Exploiter sa lecture:
1) Répondez brièvement à partir du texte sur le complexe pénitentiaire :
(a) En quelle année la première pierre a-t-elle été posée ?
(b) Quelle est la superficie du complexe ?
(c) De quel philosophe les architectes se sont-ils inspirés ?
2) Recopiez sans rien changer le passage du texte sur le complexe pénitentiaire qui commence par les mots « Avec ses murs » et se termine par « du contrôle permanent. ».

Texte de référence:
<<<<

"Plus qu'une prison", écrivait l'AFP en 1964 au moment de la pose de la première pierre de ce complexe pénitentiaire de 180 hectares, c'est "un ensemble aux bâtiments clairs, harmonieux et fonctionnels", installé au milieu des champs en Essonne.
Un établissement édifié "dans l'esprit des nouvelles conceptions judiciaires, qui visent à transformer l'univers carcéral traditionnel aux austères citadelles pénitentiaires dont cinéastes et romanciers ont tant de fois décrit les hauts murs rébarbatifs et les lourds barreaux".
Avec ses murs bas et son plan en "panoptique", offrant au gardien du poste de surveillance une large vision sur la détention, les architectes se sont inspirés du philosophe britannique Jeremy Bentham.
Contemporain de la Révolution française, Bentham avait pensé la prison modèle comme un lieu de transparence où la domination s'exercerait moins par la contrainte physique que par l'intériorisation par les détenus du contrôle permanent.

>>>>

Données fournies:
<<<<

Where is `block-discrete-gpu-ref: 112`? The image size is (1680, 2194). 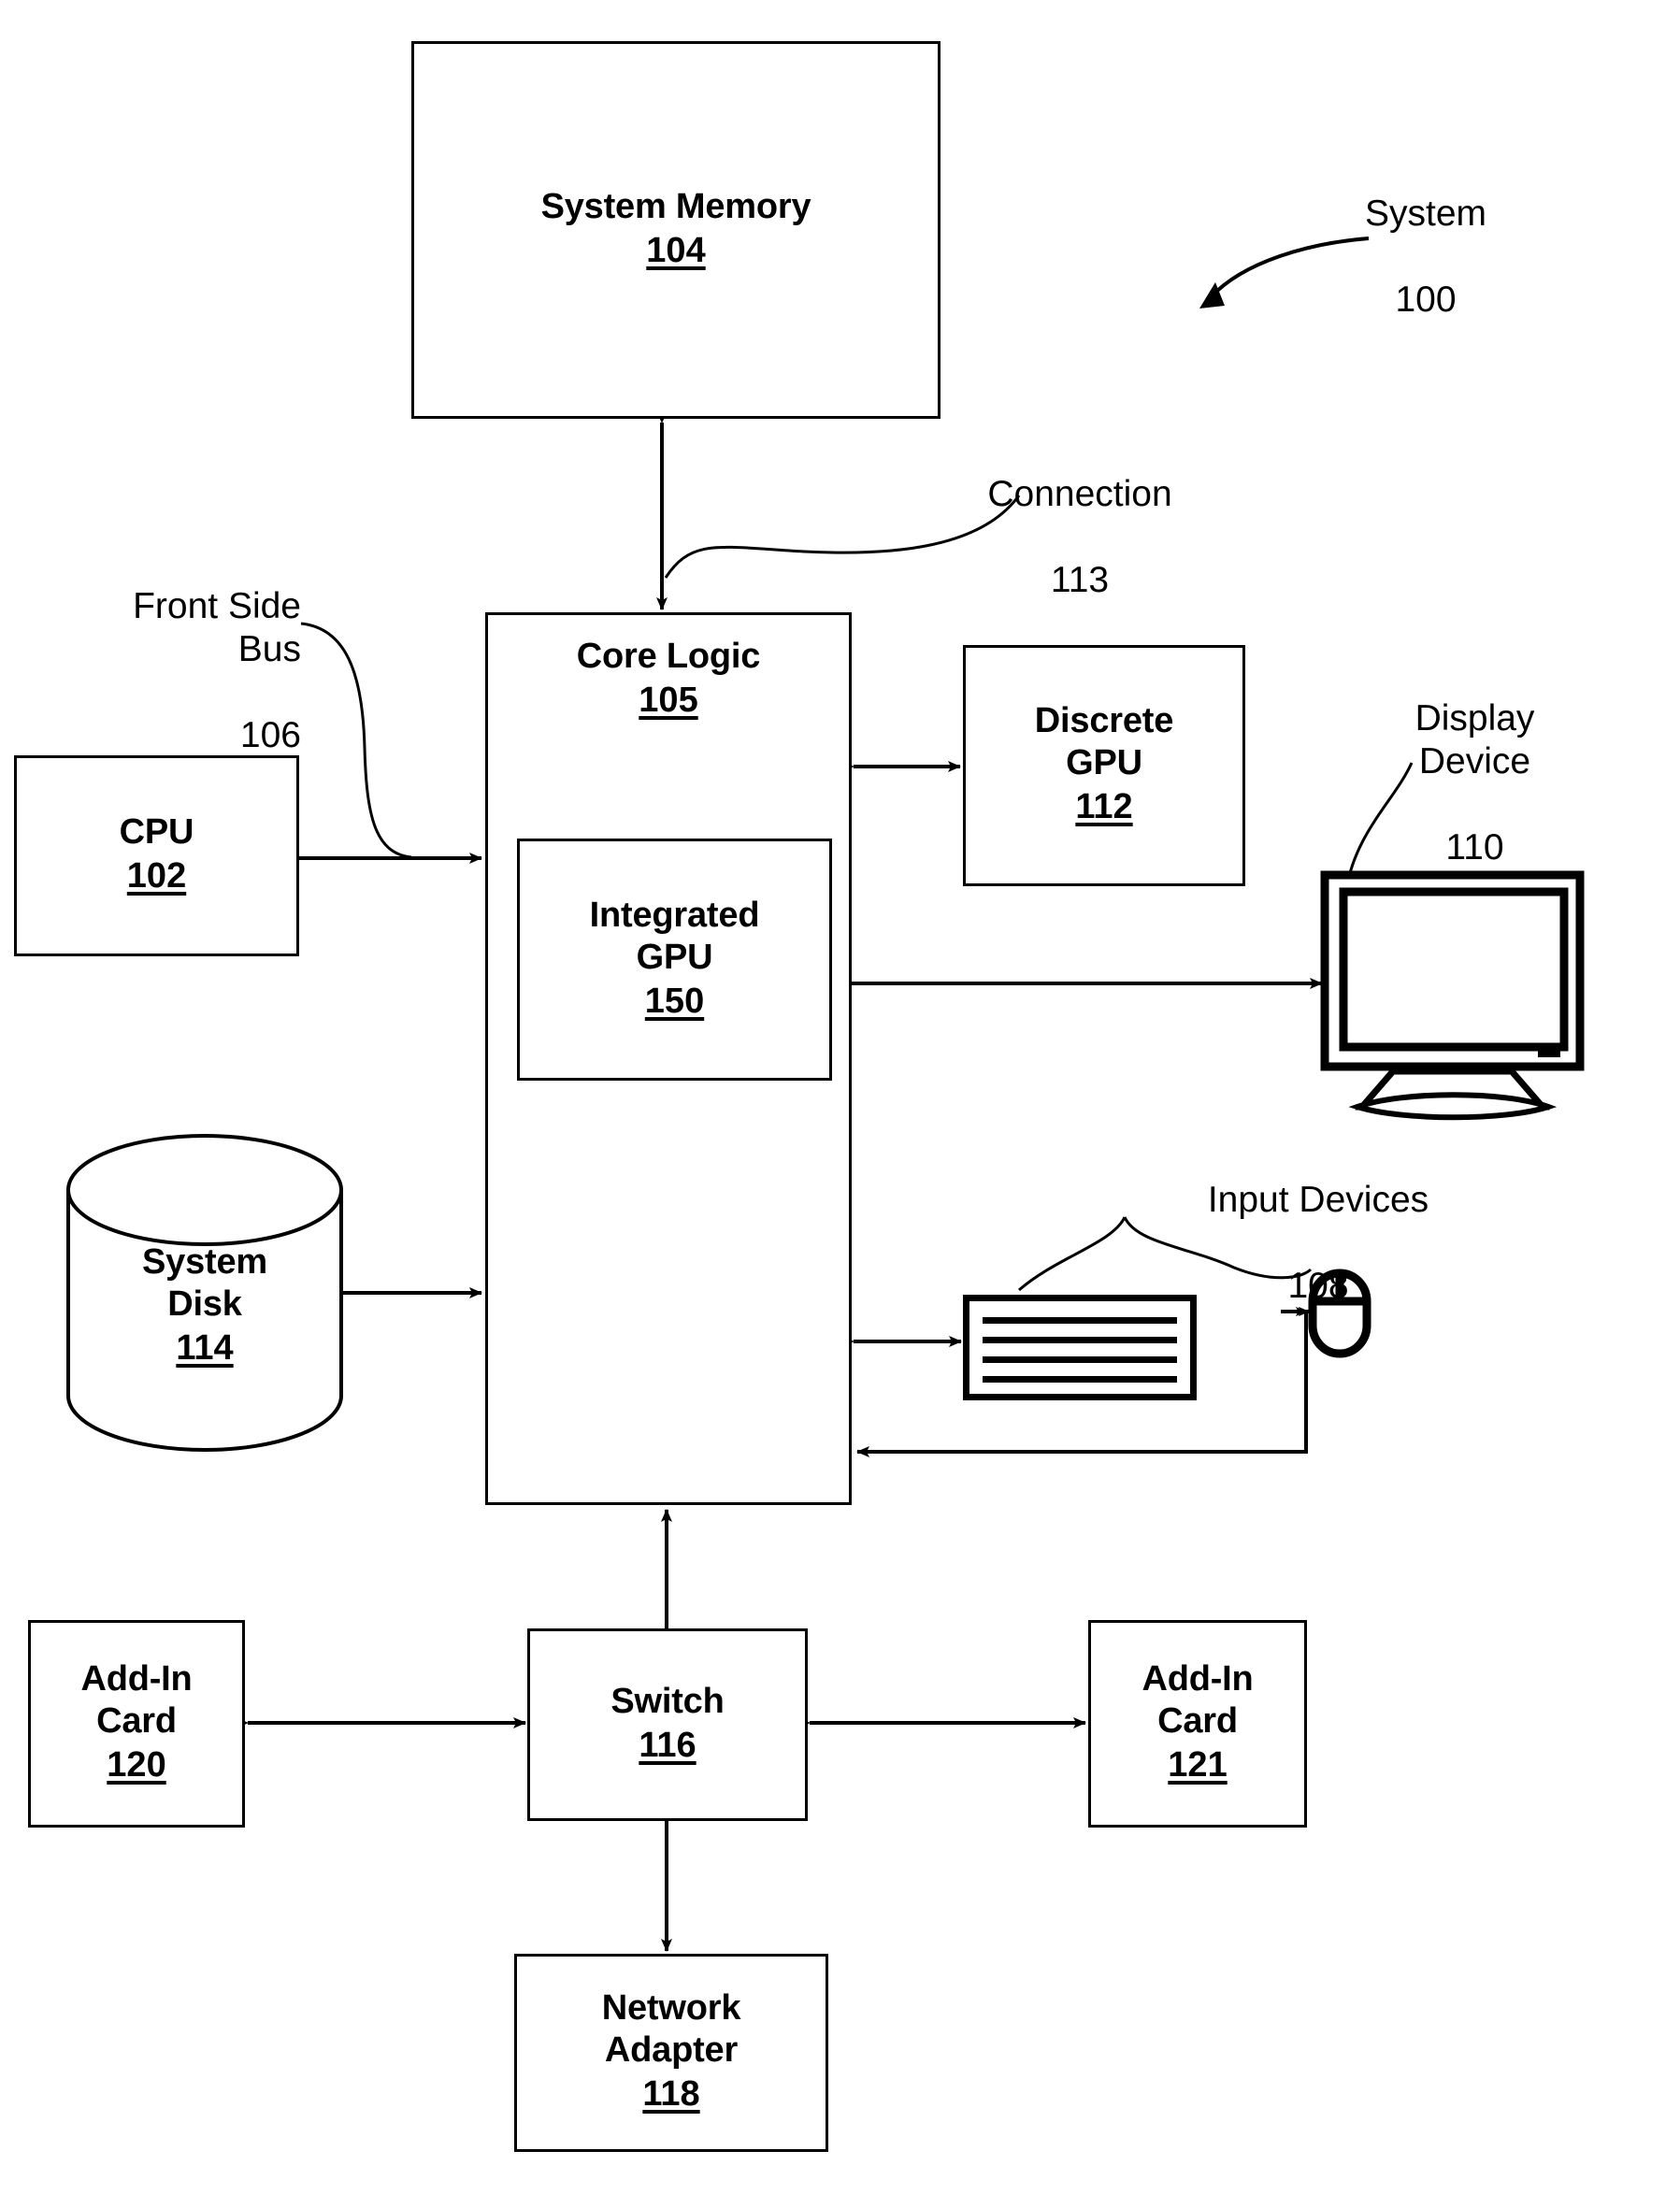 block-discrete-gpu-ref: 112 is located at coordinates (1104, 807).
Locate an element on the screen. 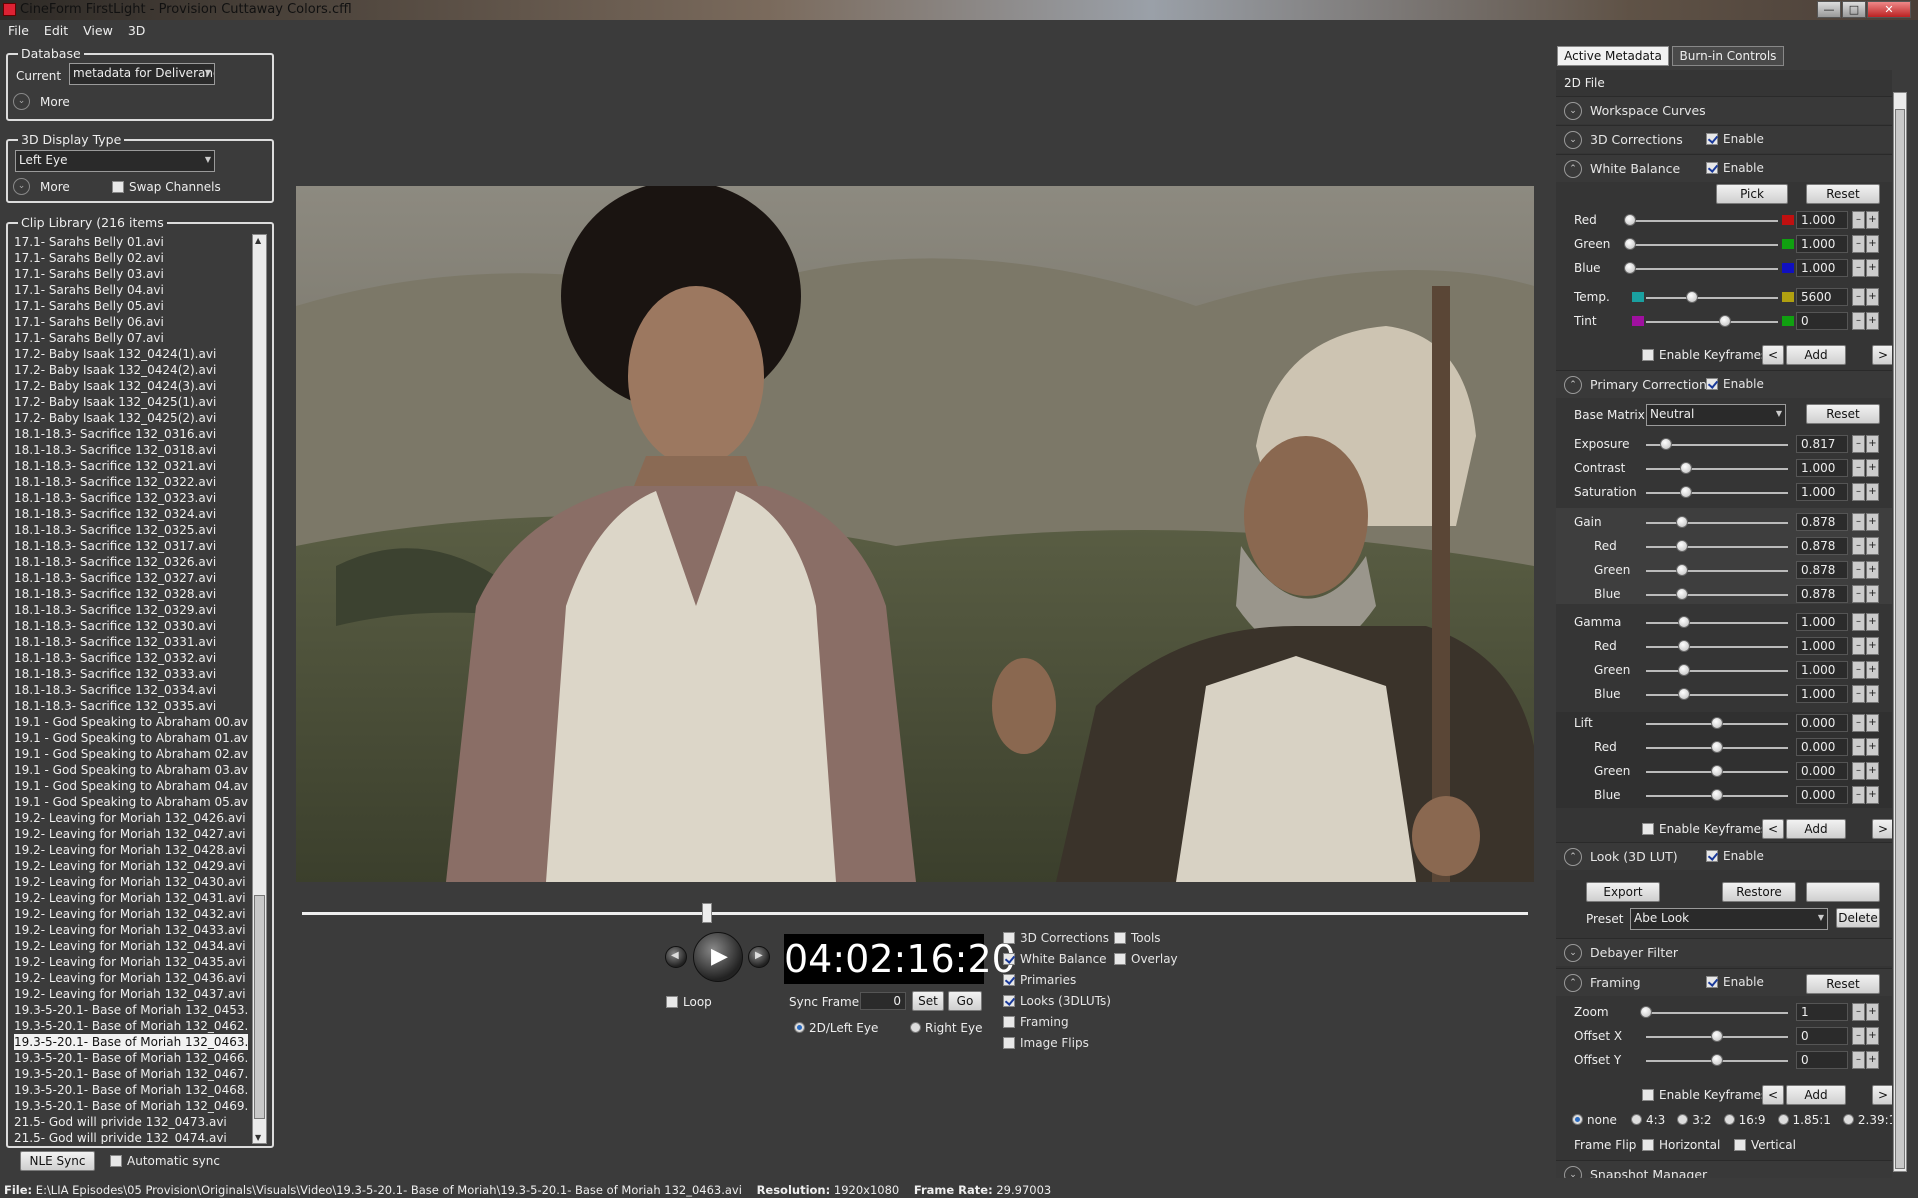 The width and height of the screenshot is (1918, 1198). clip-list-item: 19.2- Leaving for Moriah 132_0427.avi is located at coordinates (131, 834).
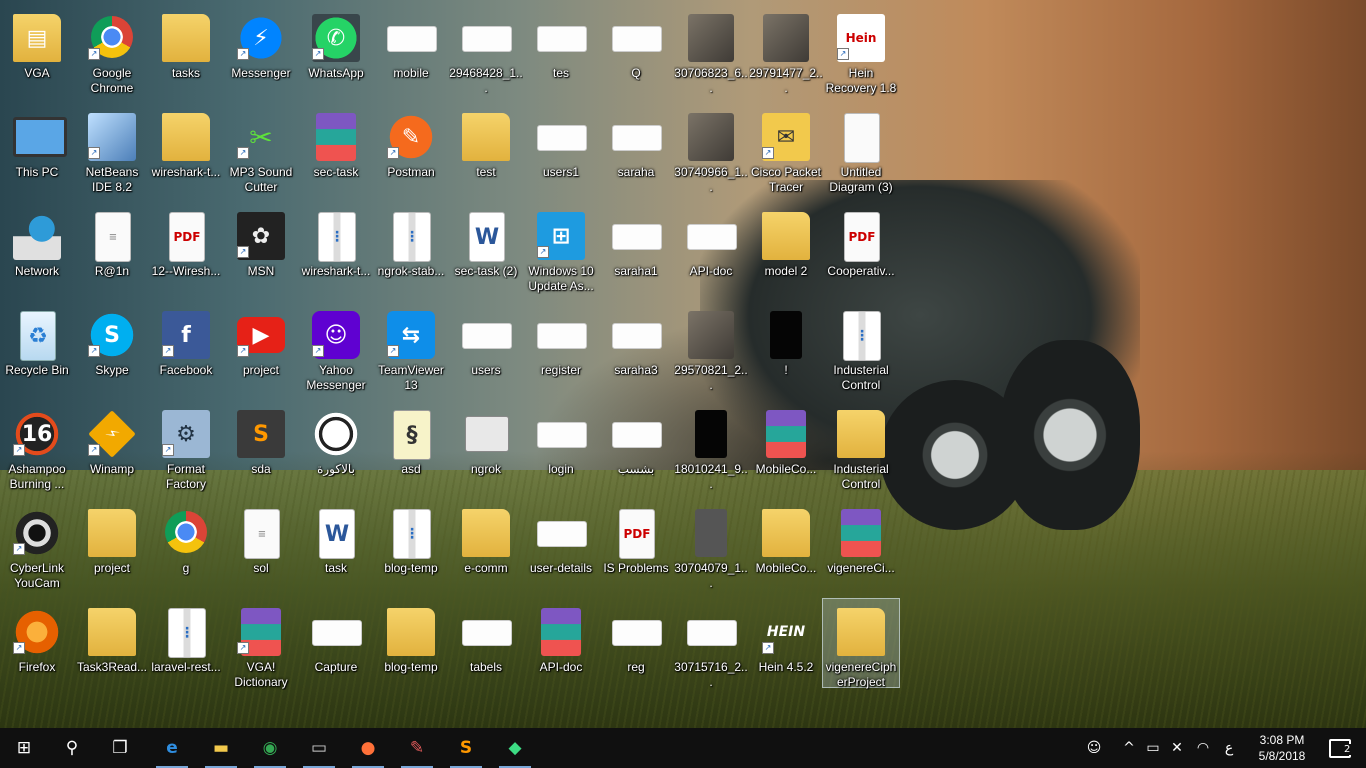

>>>>

Corrigé des exercices:
1)
(a) En 1964.
(b) 180 hectares.
(c) Jeremy Bentham.

2)
Avec ses murs bas et son plan en "panoptique", offrant au gardien du poste de surveillance une large vision sur la détention, les architectes se sont inspirés du philosophe britannique Jeremy Bentham.
Contemporain de la Révolution française, Bentham avait pensé la prison modèle comme un lieu de transparence où la domination s'exercerait moins par la contrainte physique que par l'intériorisation par les détenus du contrôle permanent.